Packet Protector

A friend recently purchased an ASUS WL-500g Premium V2 wifi router and installed PacketProtector on it for his mom. She wanted some filtering for the household internet connection, and my buddy thought that this would be a nice self-contained, stand-alone, hard-to-bypass solution for her and the fam. So far it seems to be all of that.

I got to thinking about my own curious boys and wondering if I might want some DansGuardian filtering on my own internet connection. I've been pretty anti web filter ever since I discovered the web, mainly because I've been successful at avoiding and ignoring bad stuff on my own, and have only been annoyed by filters that always seem to block useful pages right when you need them. I've realized lately, though, that without even thinking about it very much, I really don't let my kids online at all. I think it's because I know that they won't be able to avoid all the bad stuff, and I fear they won't ignore and quickly move past it like a well disciplined adult (ha!) would. That's a shame though. My 8-year old has a lot of curiosity and questions about how things work and why things are the way they are, and doing a little internet research insteading just bugging asking Mom and Dad would do him a lot of good. I don't think he even knows how to google. I started to think that some filtering might set us free at our house.

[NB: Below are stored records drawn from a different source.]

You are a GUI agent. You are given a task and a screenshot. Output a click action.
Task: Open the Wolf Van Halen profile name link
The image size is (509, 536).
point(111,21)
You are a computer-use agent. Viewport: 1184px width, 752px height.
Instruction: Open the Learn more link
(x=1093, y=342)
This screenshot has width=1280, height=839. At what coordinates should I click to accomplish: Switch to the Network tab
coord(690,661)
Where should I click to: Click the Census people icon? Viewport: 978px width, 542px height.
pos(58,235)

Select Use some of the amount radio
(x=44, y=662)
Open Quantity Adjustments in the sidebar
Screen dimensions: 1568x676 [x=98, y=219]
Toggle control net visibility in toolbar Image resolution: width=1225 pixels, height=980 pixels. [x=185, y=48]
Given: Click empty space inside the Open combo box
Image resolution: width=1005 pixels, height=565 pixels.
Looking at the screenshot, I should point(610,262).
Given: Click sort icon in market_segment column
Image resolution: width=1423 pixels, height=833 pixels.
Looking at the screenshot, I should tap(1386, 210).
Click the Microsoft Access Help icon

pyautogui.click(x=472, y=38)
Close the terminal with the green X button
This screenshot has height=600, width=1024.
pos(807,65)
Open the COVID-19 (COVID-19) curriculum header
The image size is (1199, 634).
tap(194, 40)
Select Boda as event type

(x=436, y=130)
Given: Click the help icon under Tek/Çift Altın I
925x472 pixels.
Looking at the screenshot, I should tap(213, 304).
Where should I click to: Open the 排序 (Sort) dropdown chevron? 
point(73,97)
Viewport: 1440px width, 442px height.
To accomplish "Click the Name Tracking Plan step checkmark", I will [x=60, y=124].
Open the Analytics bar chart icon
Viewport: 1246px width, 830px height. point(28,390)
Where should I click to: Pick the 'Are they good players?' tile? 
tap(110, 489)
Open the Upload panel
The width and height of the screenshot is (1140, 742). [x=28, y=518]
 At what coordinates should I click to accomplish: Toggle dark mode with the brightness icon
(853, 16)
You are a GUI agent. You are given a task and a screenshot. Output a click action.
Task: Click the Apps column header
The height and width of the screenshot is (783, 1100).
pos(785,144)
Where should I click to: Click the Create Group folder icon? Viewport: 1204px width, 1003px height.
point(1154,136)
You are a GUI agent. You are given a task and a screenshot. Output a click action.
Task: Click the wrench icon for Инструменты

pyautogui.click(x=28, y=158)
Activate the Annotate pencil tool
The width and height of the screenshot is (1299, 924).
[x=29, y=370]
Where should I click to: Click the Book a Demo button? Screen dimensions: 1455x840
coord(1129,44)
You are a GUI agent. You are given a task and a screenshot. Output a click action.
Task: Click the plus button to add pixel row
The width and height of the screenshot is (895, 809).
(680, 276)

With that all in mind, I got online and my own ASUS router arrived a few days ago as I had just started reading up on PacketProtector. Installing it was a little tricky but not too bad. They key for me was the openwrt wiki page on using tftp. That ifconfig command to get the network settings correct was what I had missed at first.

Once packetprotector was all up and running with the USB stick, it was time to config it. There is very little documentation, so I thought I'd better write down what I went through.

To get to the web interface I had to make sure and use https, not http, and then the same username and password that you use for ssh to log in.

Wireless is off by default. I turned it on, but still couldn't get connected. I tried without any encryption. Then I changed it to a 128-bit WEP key instead of a 40-bit key and my Intrepid Ibex box connected just fine. Interesting.

Dansguardian is off by default. Enable it under the Proxy menu. You can test its basic operation by visiting this website that has, " a DG score of 475 since it mentions bypassing DG."

Poking into the dansguardian config files, I noticed that pretty much everything but the weighted phrase lists were commented out. I asked my buddy about this, and he asked if I had noticed that it was using OpenDNS (I suggest reading the wikipedia entry on OpenDNS as well). It seems that, maybe to save the router some work, OpenDNS is relied upon for blacklisting instead of DanGuardian. I signed up for an OpenDNS account and that seems to work pretty well. Well enough that I wonder if I even need this fancy router setup.

Other things that Packet Protector does is clamav and snort scanning of your network traffic. I was noticing some increased latency in my browsing with both of those turned on, so I disabled clamav and things seemed to speed up (I rarely use windoze at home and feel plenty safe without it). My friend forwarded me this Packet Protector performance report, which seems to contradict my unscientific findings, but oh well. Maybe I'll try his test myself, but overall I'm with the others on that forum thread. This is all running on only $90 of hardware. It can be excused for being a little slow.

Packet Protector needs some serious documentation help. The web-based configuration could really use some help too. I think it's a great idea though, and I think I'll stick with it. I can tell that the filtering isn't perfect, so I'll still need to have some Fatherly Chats with my son before (and after) setting him free on the internet. Since he and I both just love having those, hopefully some filtering will lessen the need for them at least a little.

Comments

Alex Ott said…
Dansguardian is very good in concept, but very bad in source code :-(
there are lot of memory leaks, and insecure data handling, and it could be easely DoSed or hacked
Bryan said…
Alex, I'd never heard that before. Do you have some pointers to where I could learn more about these shortcomings? Do you have a better recommendation?
Alex Ott said…
2Bryan: i spent long time trying to fix many of these issues, so i know the code...
From my point of view, for must of cases, squidguard is enough.
And for malicious sites, firefox has built-in support for google's safe browsing api
Anonymous said…
very old post but page one on google so still reliant today.

Alex's comments should be taken with a pinch of salt. For a cheap home router I dont think you need to worry about DoS / hack issues. The end of the day its your family your talking about and have access to more important things than the internet.